Días después de la conversación con su madre, Meg decidió pasar una velada con John. Encargó una cena especial, ordenó la sala de estar, se arregló para estar guapa y acostó a los niños temprano para que nada interfiriese en su experimento. Pero, por desgracia, Demi estaba radicalmente en contra del hecho de acostarse temprano y escogió aquella noche para desmandarse. Así pues, a la pobre Meg no le quedó más remedio que cantar nanas, acunar, contar cuentos y probar cuantas estrategias para invitar al sueño conocía, todo en vano, porque Demi se negaba a cerrar sus grandes ojos. Cuando la tranquila Daisy llevaba horas durmiendo, el travieso Demi seguía tumbado con los ojos abiertos como platos y —para desesperación de su madre— cara de estar muy despejado.
—Ahora Demi se quedará quieto como un buen niño mientras mamá va abajo a servirle la cena a papá, ¿de acuerdo? —dijo Meg al oír que se abría la puerta del vestíbulo y que sonaban aquellos pasos que tan bien conocía en dirección al comedor.
—¡Yo cena! —exclamó Demi, dispuesto a sumarse a la fiesta.
—No, tú no vas a cenar con nosotros, pero te guardaré un poco de pastel para el desayuno si te duermes como Daisy. ¿Qué te parece, cariño?

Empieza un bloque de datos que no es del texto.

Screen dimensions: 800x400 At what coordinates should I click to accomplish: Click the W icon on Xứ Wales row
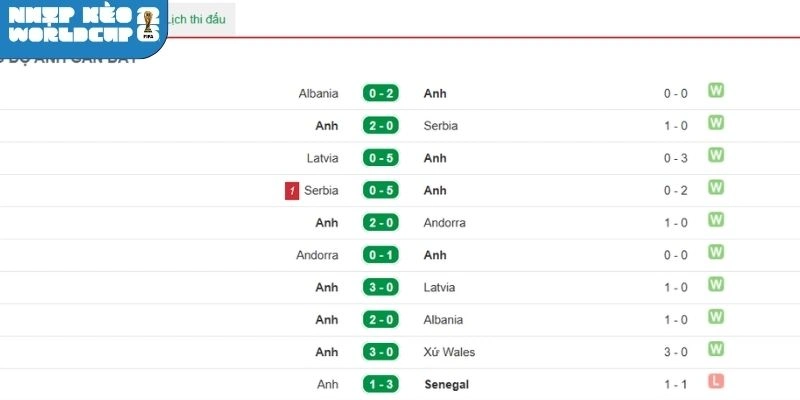[x=716, y=349]
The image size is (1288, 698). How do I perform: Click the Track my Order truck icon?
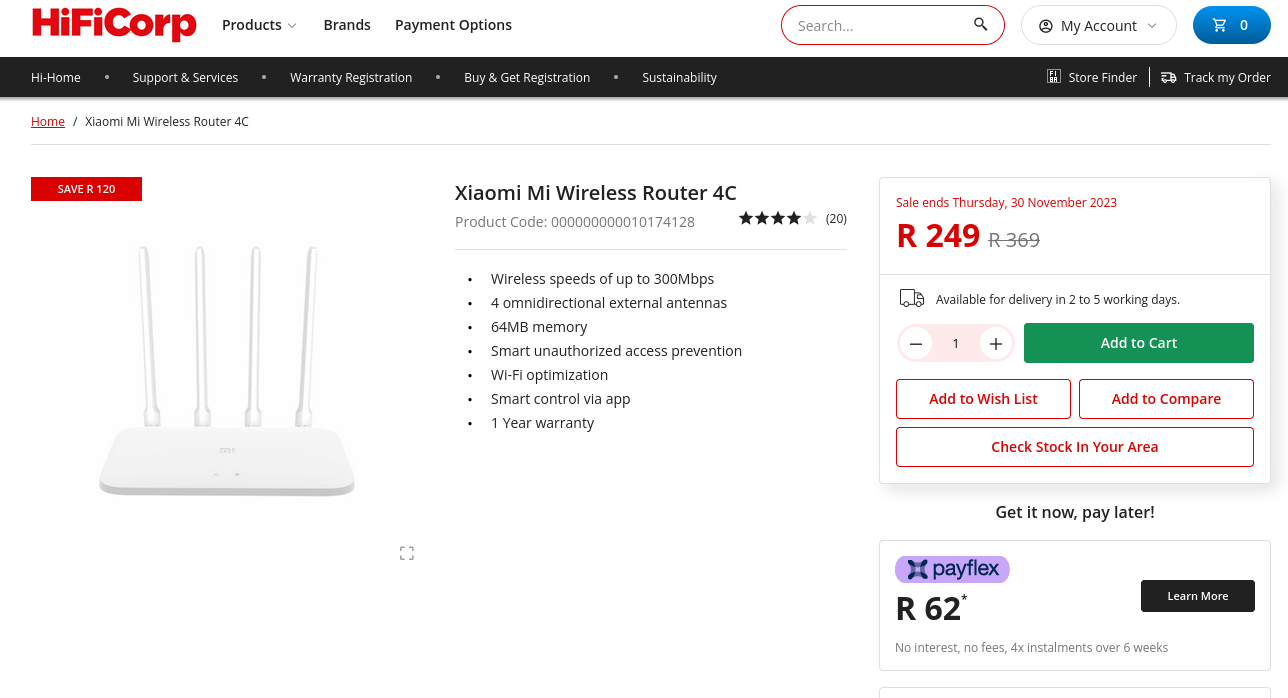(1168, 77)
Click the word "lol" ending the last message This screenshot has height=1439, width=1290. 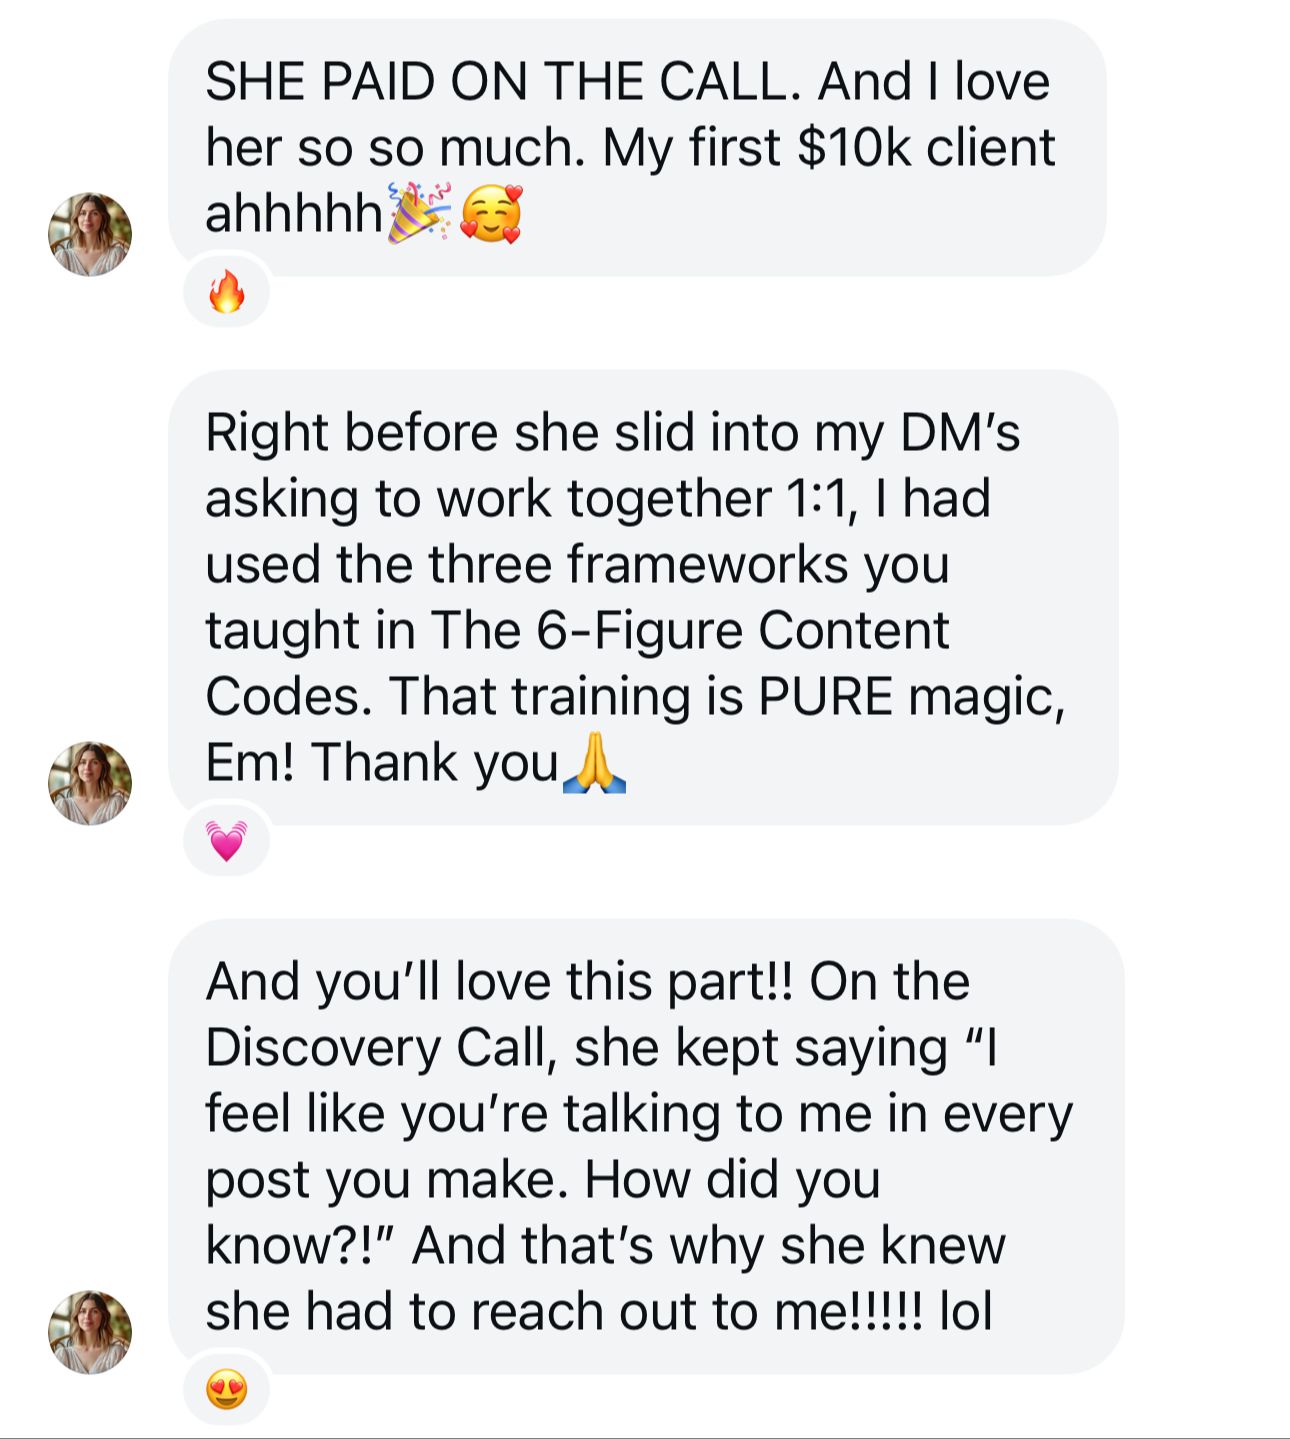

—¡Sí! —Dicho esto, Demi cerró los ojos con fuerza, como si quisiese recuperar de golpe todo el sueño atrasado y pudiese así acelerar la llegada del ansiado día siguiente.
Meg aprovechó la ocasión para salir sin hacer ruido y correr escaleras abajo para dar la bienvenida a su esposo, con una gran sonrisa. Se había recogido el cabello con un gran lazo azul porque sabía que era el color favorito de su marido. Cuando él la vio, quedó gratamente sorprendido y comentó:
—Vaya, mamá, qué alegre estás esta noche. ¿Esperas visitas?
—Solo a ti, cariño.
—¿Acaso es nuestro aniversario o el cumpleaños de alguien?
—No, querido, simplemente me he cansado de llevar siempre ropa pasada de moda y me he puesto guapa. Tú siempre te arreglas para cenar, por muy cansado que llegues. ¿Por qué no habría de hacerlo yo también cuando tenga tiempo?
—Yo lo hago por respeto a ti, querida —dijo John, que era un hombre muy tradicional.
—Pues lo mismo digo, señor Brooke. —Meg se echó a reír, con la tetera en la mano, más joven y hermosa que nunca.
—Vaya, qué delicia, es como en los viejos tiempos. Qué té tan bueno, ¡lo beberé a tu salud, querida! —John tomó un traguito feliz y tranquilo. Sin embargo, la calma duró poco, pues, en cuanto dejó la taza sobre la mesa, el pomo de la puerta giró misteriosamente y una vocecita impaciente dijo desde el otro lado:
—Abrí, mí hambre.
—Este niño travieso. Le he dicho que se durmiera, pero aquí está. Ha bajado por las escaleras y va a coger un constipado de andar descalzo —explicó Meg yendo a abrir la puerta.